Stephen_Boyd_(attorney)

Stephen Boyd (attorney)

Stephen Boyd (attorney)

American lawyer (born 1979)


Stephen Elliott Boyd (born 1979) is an American lawyer who served as the United States Assistant Attorney General for the Office of Legislative Affairs from 2017 to 2021. He currently serves as Chief of Staff to Alabama Senator Tommy Tuberville.[1]

Quick Facts United States Assistant Attorney General for the Office of Legislative Affairs, President ...

Career

Boyd graduated from the University of Alabama with a Bachelor of Arts and the University of Alabama School of Law with a Juris Doctor. He served as the communications director for Jeff Sessions when Sessions was serving as a U.S. Senator. Boyd was also chief of staff to Representative Martha Roby.[2] On April 25, 2017, Boyd was nominated by President Donald Trump for the position of Assistant Attorney General.[3][4] He was confirmed to this position by the United States Senate on August 3, 2017.[5]

United States Assistant Attorney General

As Assistant Attorney General, Boyd managed the Department of Justice's often-tense oversight relationship with Congress. He also worked to implement a legislative agenda in support of the department's law enforcement and national security mission.[6] A former holder of the same office said that Boyd was at "the front line of the struggle" between two branches of government, and that Boyd must "protect the [Justice] Department from legislative interference, but also needs to smooth the way for legitimate congressional oversight", describing the position as dealing with a "four-alarm fire" every day.[7]

Boyd was involved in a number of high-profile issues of interest to Congress.
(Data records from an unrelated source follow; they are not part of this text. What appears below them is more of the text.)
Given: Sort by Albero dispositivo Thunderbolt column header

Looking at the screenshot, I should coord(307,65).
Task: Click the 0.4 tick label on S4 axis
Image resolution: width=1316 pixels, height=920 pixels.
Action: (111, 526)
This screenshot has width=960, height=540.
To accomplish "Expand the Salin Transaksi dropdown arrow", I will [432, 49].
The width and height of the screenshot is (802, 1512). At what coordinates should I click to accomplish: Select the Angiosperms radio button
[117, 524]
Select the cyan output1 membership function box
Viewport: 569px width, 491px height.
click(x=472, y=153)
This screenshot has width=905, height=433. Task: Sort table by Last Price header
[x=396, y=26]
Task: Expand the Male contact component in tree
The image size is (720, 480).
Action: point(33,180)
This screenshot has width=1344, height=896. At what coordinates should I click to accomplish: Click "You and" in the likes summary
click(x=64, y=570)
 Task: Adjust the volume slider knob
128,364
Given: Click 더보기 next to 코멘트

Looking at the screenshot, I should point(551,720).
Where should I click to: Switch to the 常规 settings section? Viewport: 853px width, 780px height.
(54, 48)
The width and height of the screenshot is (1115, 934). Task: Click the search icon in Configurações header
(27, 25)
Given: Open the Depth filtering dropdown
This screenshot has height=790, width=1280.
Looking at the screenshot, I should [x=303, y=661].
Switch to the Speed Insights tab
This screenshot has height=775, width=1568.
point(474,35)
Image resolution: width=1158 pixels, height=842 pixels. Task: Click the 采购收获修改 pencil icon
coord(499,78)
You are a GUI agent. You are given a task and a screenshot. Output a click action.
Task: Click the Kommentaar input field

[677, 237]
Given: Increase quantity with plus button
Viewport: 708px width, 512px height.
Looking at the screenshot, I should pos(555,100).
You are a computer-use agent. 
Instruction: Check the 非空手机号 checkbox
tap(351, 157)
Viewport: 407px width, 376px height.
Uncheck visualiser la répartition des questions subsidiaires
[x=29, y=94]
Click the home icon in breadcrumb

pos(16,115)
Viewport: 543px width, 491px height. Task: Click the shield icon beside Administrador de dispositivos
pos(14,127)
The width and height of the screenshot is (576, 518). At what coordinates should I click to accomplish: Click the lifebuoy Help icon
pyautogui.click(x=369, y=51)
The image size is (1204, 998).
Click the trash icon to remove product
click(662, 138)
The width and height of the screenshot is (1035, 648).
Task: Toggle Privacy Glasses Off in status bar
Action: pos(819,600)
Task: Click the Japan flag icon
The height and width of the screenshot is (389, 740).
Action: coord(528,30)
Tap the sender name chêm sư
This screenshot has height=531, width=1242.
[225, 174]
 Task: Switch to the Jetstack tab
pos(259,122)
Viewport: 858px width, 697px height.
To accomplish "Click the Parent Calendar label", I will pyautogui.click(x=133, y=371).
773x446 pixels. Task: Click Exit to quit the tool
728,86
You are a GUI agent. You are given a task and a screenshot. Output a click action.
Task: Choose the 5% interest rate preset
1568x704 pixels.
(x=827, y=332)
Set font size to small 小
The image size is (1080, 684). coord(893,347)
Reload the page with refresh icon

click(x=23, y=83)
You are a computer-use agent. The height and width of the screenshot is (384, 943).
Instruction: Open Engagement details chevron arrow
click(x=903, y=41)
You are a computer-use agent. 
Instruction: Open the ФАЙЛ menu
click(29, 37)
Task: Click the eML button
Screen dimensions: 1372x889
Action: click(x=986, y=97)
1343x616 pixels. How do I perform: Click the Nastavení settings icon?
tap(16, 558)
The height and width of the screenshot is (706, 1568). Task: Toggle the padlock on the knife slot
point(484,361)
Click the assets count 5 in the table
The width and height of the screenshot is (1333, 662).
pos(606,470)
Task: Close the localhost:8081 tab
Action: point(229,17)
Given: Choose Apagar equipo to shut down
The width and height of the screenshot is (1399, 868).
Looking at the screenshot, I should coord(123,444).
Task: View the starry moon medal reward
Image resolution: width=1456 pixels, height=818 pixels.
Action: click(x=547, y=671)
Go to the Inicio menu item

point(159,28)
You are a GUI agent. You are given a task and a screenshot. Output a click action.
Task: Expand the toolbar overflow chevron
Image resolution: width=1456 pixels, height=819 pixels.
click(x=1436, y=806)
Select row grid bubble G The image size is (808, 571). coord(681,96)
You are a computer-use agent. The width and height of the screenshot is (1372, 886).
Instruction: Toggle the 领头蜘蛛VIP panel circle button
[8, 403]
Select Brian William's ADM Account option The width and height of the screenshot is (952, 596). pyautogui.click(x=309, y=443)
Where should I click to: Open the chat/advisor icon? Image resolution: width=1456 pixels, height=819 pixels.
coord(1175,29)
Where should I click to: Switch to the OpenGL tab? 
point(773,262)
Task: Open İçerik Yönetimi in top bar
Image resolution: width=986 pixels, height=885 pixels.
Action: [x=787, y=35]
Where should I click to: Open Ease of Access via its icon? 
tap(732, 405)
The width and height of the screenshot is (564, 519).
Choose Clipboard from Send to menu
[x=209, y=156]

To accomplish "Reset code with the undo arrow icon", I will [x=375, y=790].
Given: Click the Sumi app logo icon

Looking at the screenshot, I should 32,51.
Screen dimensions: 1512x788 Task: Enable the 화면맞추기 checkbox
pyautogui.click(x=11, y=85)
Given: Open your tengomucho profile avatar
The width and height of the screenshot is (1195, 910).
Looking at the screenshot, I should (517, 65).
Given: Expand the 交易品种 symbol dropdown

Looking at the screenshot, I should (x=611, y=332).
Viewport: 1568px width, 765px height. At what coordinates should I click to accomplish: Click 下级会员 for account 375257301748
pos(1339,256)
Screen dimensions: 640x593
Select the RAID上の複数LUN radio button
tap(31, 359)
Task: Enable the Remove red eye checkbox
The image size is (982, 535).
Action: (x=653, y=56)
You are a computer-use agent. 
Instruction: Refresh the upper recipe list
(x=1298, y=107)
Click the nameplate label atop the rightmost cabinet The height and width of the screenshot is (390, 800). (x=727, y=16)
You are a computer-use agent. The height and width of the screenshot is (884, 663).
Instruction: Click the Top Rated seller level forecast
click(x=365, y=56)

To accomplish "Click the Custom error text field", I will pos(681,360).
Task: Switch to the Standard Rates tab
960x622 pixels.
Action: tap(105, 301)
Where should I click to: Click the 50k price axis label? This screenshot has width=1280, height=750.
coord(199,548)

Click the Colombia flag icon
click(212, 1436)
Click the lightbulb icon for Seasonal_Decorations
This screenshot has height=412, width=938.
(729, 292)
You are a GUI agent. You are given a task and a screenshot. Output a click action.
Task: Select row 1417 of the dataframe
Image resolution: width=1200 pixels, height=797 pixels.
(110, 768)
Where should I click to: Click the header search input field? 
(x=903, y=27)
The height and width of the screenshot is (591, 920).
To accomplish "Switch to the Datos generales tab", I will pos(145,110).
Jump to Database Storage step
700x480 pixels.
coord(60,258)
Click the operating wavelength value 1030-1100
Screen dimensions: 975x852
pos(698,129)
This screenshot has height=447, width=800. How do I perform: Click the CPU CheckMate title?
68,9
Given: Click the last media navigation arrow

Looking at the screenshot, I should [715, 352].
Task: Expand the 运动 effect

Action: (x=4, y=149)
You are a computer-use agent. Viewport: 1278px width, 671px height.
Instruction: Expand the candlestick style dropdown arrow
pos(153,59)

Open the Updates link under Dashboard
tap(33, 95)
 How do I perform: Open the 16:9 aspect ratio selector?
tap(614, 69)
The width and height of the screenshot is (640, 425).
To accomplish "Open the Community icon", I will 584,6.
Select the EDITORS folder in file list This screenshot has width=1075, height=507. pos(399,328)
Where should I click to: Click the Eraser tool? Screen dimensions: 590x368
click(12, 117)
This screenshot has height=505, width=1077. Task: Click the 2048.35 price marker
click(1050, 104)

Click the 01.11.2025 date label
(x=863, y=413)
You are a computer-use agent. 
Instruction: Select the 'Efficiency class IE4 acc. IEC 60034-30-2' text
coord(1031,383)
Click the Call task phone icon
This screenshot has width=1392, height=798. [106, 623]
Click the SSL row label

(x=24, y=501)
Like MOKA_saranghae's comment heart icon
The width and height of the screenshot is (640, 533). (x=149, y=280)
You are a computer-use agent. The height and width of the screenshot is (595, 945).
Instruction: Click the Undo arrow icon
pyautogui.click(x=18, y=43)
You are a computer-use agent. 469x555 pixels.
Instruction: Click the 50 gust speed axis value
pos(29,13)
In August 2017, Boyd informed Congressional leaders that the Department of Justice was ending Operation Choke Point, an Obama-era program intended to discourage banks from doing business with a range of companies and individuals deemed "high-risk," including payday lenders, firearm retailers, pornography producers and performers, dating and escort services, and distributors of racist materials.[8] In a letter to the House Committee on the Judiciary, Boyd referred to the program as a "misguided initiative". Boyd wrote that "law abiding businesses should not be targeted simply for operating in an industry that a particular administration might disfavor.…Enforcement decisions should always be made based on facts and the applicable law".[9]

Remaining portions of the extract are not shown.